The latest trends according to NCDHHS indicate that more than 80 percent of North Carolina counties were experiencing “substantial (orange)” or “critical (red)” COVID-19 community spread, according to the County Alert System developed by the organization.

“If you are in a red or orange county, you should limit going out to essential activities,” Cohen remarked. “You should avoid people that you don’t live with.”

According to the most recent order, individuals in North Carolina must stay at home or at the place they will stay for the night, with a number of exceptions, including:

  • Travel to or from a place of work when a worker’s presence is required by the worker’s employer

Travel for work purposes

  • Performing work at the workplace or other location directed by the employer when the worker’s presence is required by the worker’s employer
  • Travel to obtain groceries, take-out food, medical care, fuel, health care supplies or social services
  • Travel from a business that closed at or after 10 p.m.
  • Travel to a business that will open at or after 5 a.m.
  • Travel to take care of a family member, friend or pet in another household
  • Travel necessary for purposes of personal safety
  • Travel into or out of the state
  • Travel required by law enforcement or court order
  • Using or providing shared transportation (including without limitation taxicabs, ride shares, buses, trains, airplanes, and travel to airports, train stations or bus stations)

The curfew does not apply to groups traveling to or attending a religious service or other activity exempted under Subsection 1.2 of the Executive Order, as well as collegiate and professional sporting events, the media, law enforcement, fire, paramedics and all other first responders and emergency responders, and the US government, state government and local governments.

According to the latest Executive Order, “events or convenings outside the home must end or pause no later than 10 p.m.

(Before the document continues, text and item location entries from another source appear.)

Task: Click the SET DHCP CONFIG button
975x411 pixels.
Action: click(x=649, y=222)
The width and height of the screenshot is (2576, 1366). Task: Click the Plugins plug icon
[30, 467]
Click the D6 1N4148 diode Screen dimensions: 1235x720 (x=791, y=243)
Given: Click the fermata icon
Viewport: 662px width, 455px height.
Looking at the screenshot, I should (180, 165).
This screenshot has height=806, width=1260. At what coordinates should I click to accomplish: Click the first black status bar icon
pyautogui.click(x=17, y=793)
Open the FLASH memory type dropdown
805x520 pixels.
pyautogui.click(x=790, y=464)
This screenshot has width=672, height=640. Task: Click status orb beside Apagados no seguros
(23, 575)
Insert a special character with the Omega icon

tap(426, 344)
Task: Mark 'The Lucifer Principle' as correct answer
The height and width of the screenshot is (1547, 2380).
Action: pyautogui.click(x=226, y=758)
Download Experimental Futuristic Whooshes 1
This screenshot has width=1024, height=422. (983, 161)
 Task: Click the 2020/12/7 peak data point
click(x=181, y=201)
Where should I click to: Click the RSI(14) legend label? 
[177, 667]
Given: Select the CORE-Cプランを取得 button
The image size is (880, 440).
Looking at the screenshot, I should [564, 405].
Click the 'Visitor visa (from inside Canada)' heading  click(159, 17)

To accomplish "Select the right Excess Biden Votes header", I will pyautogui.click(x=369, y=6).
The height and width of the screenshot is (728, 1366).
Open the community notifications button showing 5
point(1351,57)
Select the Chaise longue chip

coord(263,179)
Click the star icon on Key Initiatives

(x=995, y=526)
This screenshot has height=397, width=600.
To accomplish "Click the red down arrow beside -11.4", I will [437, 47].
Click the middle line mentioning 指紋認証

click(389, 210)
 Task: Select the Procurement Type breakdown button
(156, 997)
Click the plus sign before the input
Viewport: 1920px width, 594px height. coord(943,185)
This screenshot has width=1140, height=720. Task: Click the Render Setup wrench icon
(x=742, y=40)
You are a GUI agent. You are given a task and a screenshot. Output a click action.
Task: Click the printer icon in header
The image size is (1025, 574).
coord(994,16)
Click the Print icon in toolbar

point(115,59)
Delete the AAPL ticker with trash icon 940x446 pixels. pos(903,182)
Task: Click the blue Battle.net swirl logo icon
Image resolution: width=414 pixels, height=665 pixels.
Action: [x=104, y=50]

At or before that time, guests must leave and travel home or to the place where they will stay for the night,” and that “live entertainment performances, entertainment events such as movie screenings, and youth and amateur sporting events must cease no later than 10 p.m. or be paused at that time.”

“The virus is upon us with a rapid viciousness like we haven’t seen before. Though we’re all frustrated and weary of the fight, it’s more important than ever to take this virus seriously,” Cooper said. “With these additional actions, we hope to get our numbers down. Our top priority is, and must be, saving lives and keeping our healthcare system from being overwhelmed.”